Com a ligeira trégua das notícias ruins sobre a Europa, os principais mercados globais tiveram ontem um dia de alta. A Bolsa de Valores de São Paulo seguiu o comportamento predominante no exterior e subiu 0,62%, fechando a semana com valorização de 2,86%. No mês, o ganho da bolsa paulista, até agora, é de 1,45%; no ano, porém, ela ainda acumula uma queda de 16,75%.

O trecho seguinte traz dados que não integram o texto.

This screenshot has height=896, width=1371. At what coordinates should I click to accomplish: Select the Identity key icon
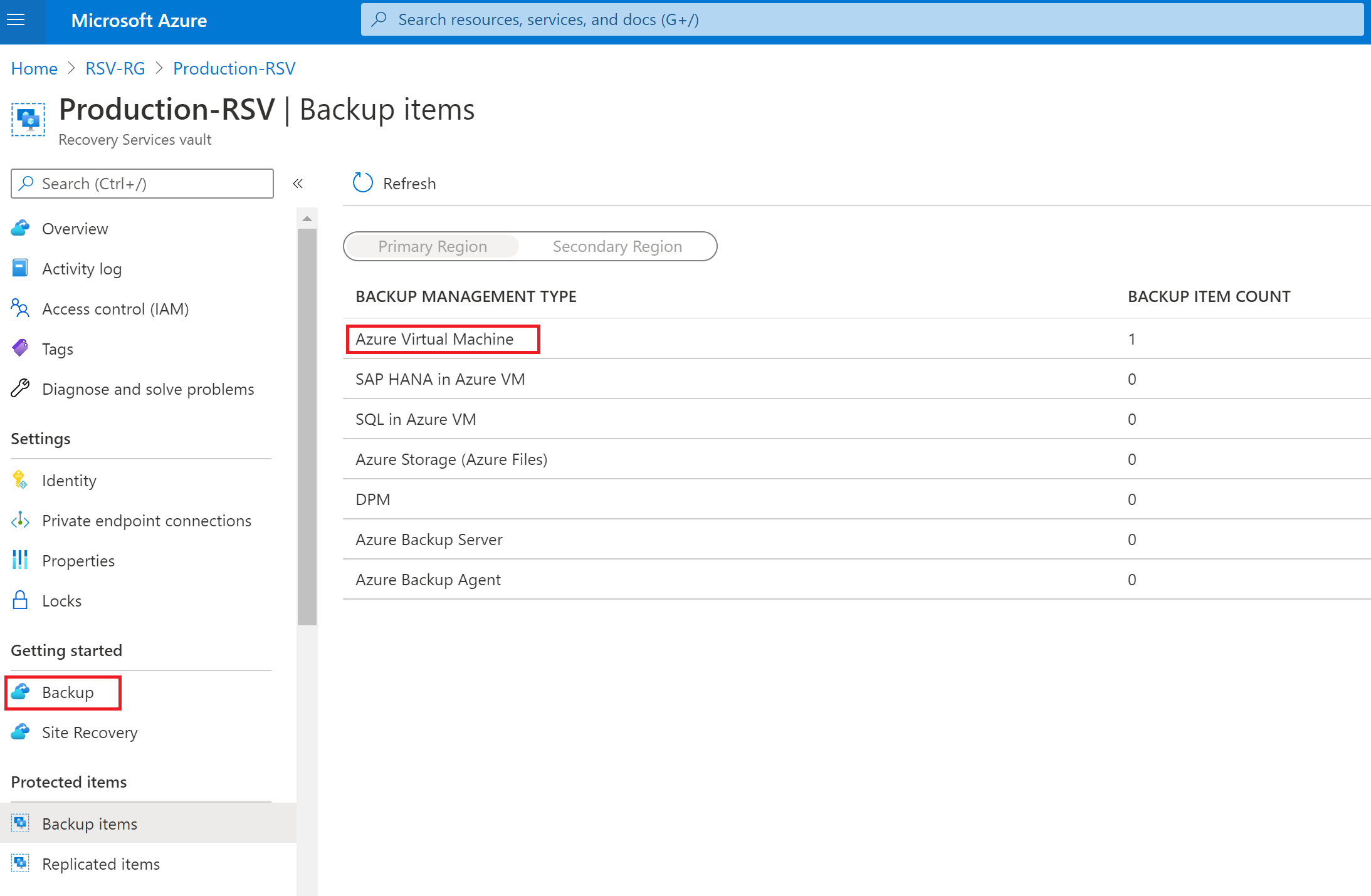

Em Nova York, o Índice Dow Jones avançou avançou 1,02%, atingindo 12.294 pontos, o maior nível desde o fim de julho. O principal indicador do mercado acionário norte-americano foi impulsionado também pela melhora recente dos dados econômicos dos Estados Unidos e pelo acordo anunciado, ontem, entre republicanos e democratas para estender a redução de impostos sobre salários pelos próximos dois meses. Na semana, a bolsa nova-iorquina registrou valorização expressiva, de 3,6%. O indicador das empresas de tecnologia Nasdaq subiu 0,74% no dia, terminando a semana com valorização de 2,5%.

Ameaça Na Europa, as principais praças também tiveram um dia positivo, embora com volume reduzido de negócios, devido à proximidade do Natal. Houve ganhos em Londres (1,02% ), Milão (0,31%), Paris (0,99%), Frankfurt (0,46%), Madri (0,94%) e Lisboa (1,29%). Apesar dos ganhos, operadores esperam que o movimento de alta perca força perto do ano-novo, diante da falta de uma solução definitiva para a crise da dívida na Zona do Euro e da ameaça das agências de risco de reduzir as notas da dívida soberana de diversos países da região. No mercado de câmbio, o dólar terminou o dia cotado da R$ 1,8579, em alta de 0,23%. A moeda norte-americana acumula neste ano uma elevação de 11,51%.

Dívida de US$ 14,8 tri

Ameaçado de ter sua nota mais uma vez rebaixada por agências de classificação de risco, o governo norte-americano entrou profundamente no vermelho no ano fiscal de 2011, encerrado em 30 de setembro. A posição financeira líquida piorou em mais de US$ 1 trilhão, refletindo a expansão da dívida pública. O Relatório Financeiro dos Estados Unidos mostra que as obrigações a pagar ultrapassaram os ativos em US$ 14,8 trilhões. Em 2010, a diferença era de US$ 13,5 trilhões. Contudo, o custo operacional líquido do governo, ou seja, o deficit no ano fiscal, caiu para US$ 1,1 trilhão, ante um resultado negativo anterior de US$ 2,1 trilhões. Essa redução reflete a queda esperada nos pagamentos futuros dos programas previdenciários e a diminuição das compromisso relacionados às agências hipotecárias Fannie Mae e Freddie Mac, que foram socorridas pelo governo na crise do setor imobiliário de 2008.